-1

I'm attempting to convert a JSON file to an SQLite or CSV file so that I can manipulate the data with python. Here is where the data is housed: JSON File.

I found a few converters online, but those couldn't handle the quite large JSON file I was working with. I tried using a python module called sqlbiter but again, like the others, was never really able to output or convert the file.

I'm not. sure where to go now, if anyone has any recommendations or insights on how to get this data into a database, I'd really appreciate it.

Thanks in advance!

EDIT: I'm not looking for anyone to do it for me, I just need to be pointed in the right direction. Are there other methods I haven't tried that I could learn?

grigs
  • 1,140
  • 3
  • 15
  • 28
  • 2
    Why not write a script to do it yourself? – Stephen Feb 07 '18 at 14:51
  • I don't know how to write a script that can convert this myself.
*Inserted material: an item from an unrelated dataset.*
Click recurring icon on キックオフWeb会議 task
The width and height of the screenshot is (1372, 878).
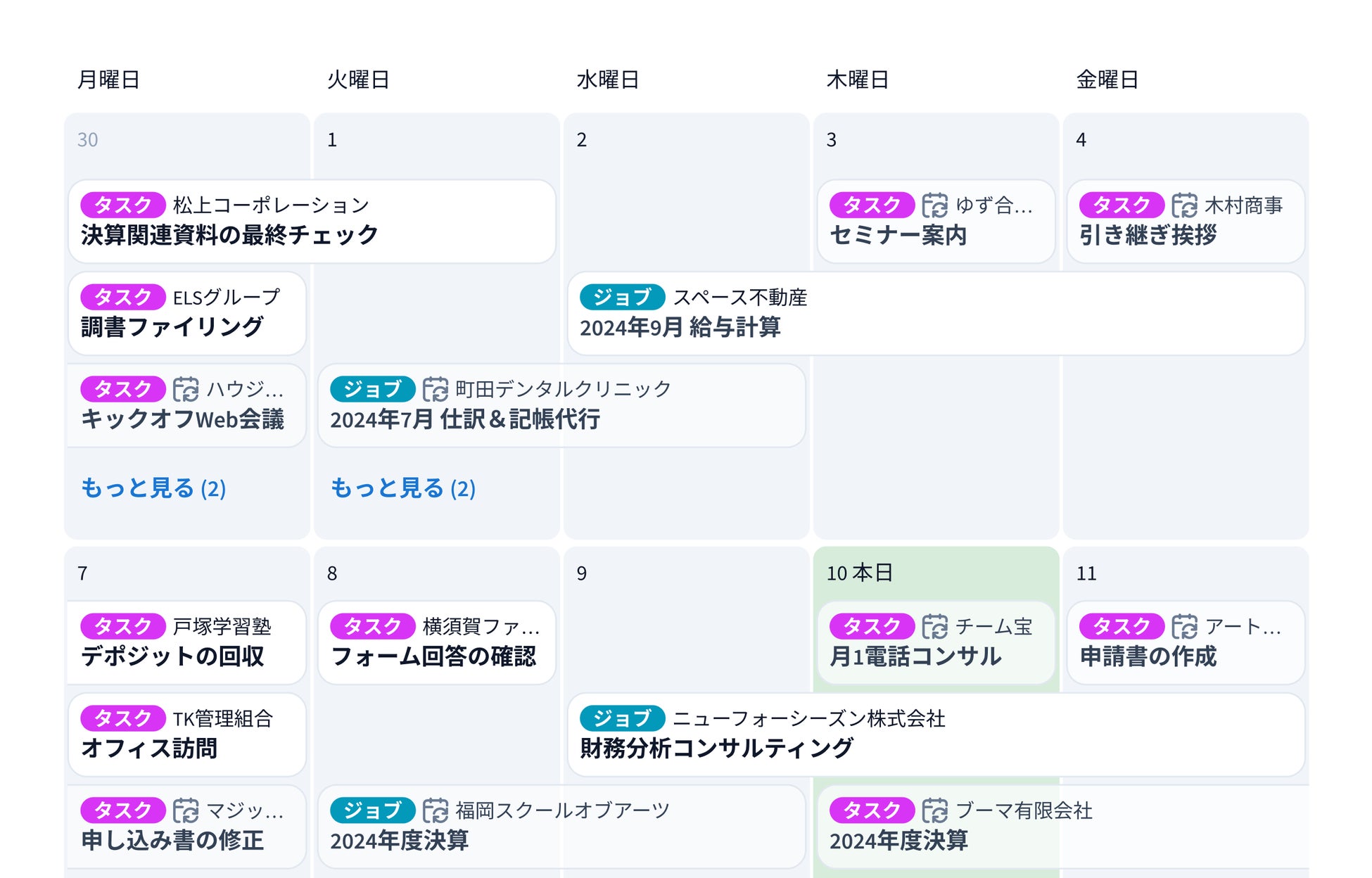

If you have any literature or can link me to a walkthrough, I could attempt it. – grigs Feb 07 '18 at 14:52
  • I think you are looking for something like `data = json.loads(jsonfile)`. – sobek Feb 07 '18 at 14:56
  • 1
    You dont need to convert json files to anything to parse them in Python. All you have to do is [load the file contents into a dictionary object](https://stackoverflow.com/questions/20199126/reading-json-from-a-file) and work from there. – BoboDarph Feb 07 '18 at 14:58

2 Answers2

1

You can utilize pandas module for this data processing task as follows:

  1. First, you need to read the JSON file using with, open and json.load.
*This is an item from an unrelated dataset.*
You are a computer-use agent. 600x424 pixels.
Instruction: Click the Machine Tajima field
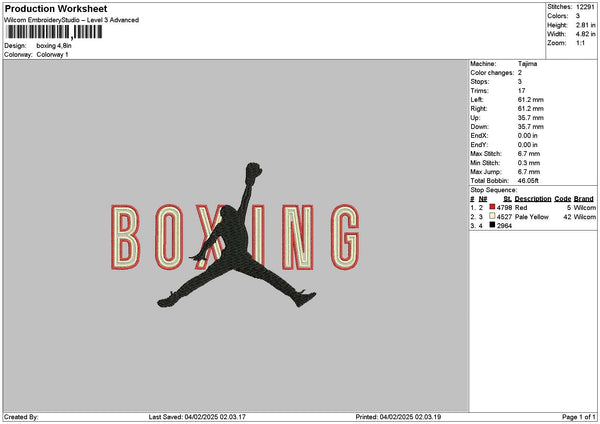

  2. Second, you need to change the format of your file a bit by changing the large dictionary that has a main key for every airport into a list of dictionaries instead.
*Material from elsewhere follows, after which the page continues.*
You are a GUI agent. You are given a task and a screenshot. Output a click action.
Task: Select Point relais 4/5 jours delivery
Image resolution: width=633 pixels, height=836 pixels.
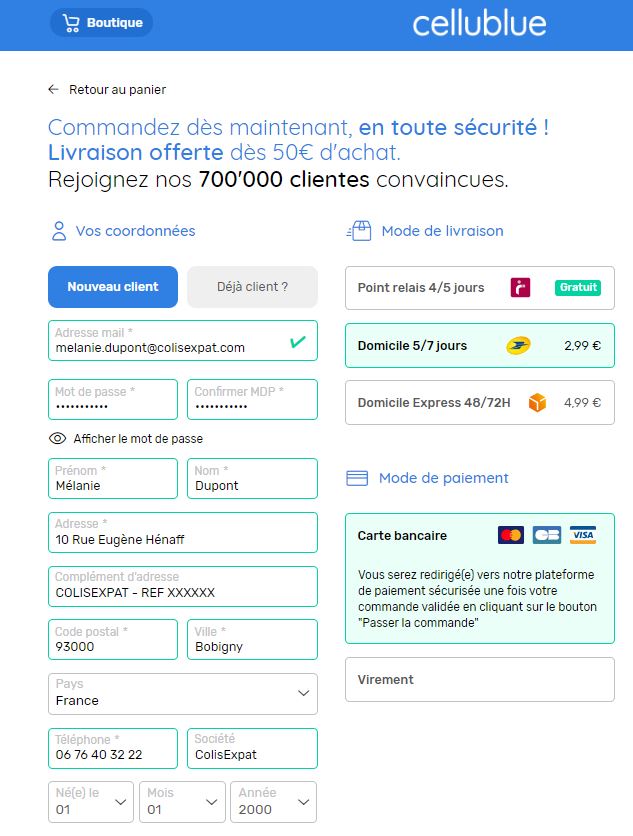click(x=480, y=288)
  3. Third, you can now utilize some pandas magic to convert your list of dictionaries into a DataFrame using pd.DataFrame(data=list_of_dicts).

  4. Finally, you can utilize pandas's to_csv function to write your DataFrame as a CSV file into disk.

It would look something like this:

import pandas as pd
import json
with open('./airports.json.txt','r') as f:
    j = json.load(f)
l = list(j.values())
df = pd.DataFrame(data=l)
df.to_csv('./airports.csv', index=False)
O.Suleiman
  • 898
  • 1
  • 6
  • 11
  • Thank you! This is fantastic. I was working with this: `from pandas.io.json import json_normalize import json import sqlite3 sqlite_file = 'file.sqlite3' conn = sqlite3.connect(sqlite_file) c = conn.cursor() with open('airports.json') as data_file: d = json.load(data_file) df = json_normalize(d) df.to_sql('airports', conn, if_exists="replace") print(df)` but couldnt get the data to present as rows as opposed to columns. Thanks again, this is fantastic. – grigs Feb 07 '18 at 15:52
  • No problem, I think you should've added this code to your original question. I am not sure if json_normalize would work in your case since you won't be able to access the inner dictionaries using 1 key because the top level of the JSON file contains multiple keys which are the 'icao' of the airports. – O.Suleiman Feb 08 '18 at 07:32
  • Noted, I'll make sure to add more code to my question next time. And good to know regarding inner dicts. Thanks again – grigs Feb 08 '18 at 14:56
0

You need to load your json file and parse it to have all the fields available, or load the contents to a dictionary, then you could using pyodbc to write to the database these fields, or write them to the csv if you use import csv first. But this is just a general idea. You need to study python and how to do every step.

For instance for writting to the database you could do something like: for i in range(0,max_len): sql_order = "UPDATE MYTABLE SET MYTABLE.MYFIELD ...." cursor1.execute(sql_order) cursor1.commit()

J_P
  • 761
  • 8
  • 17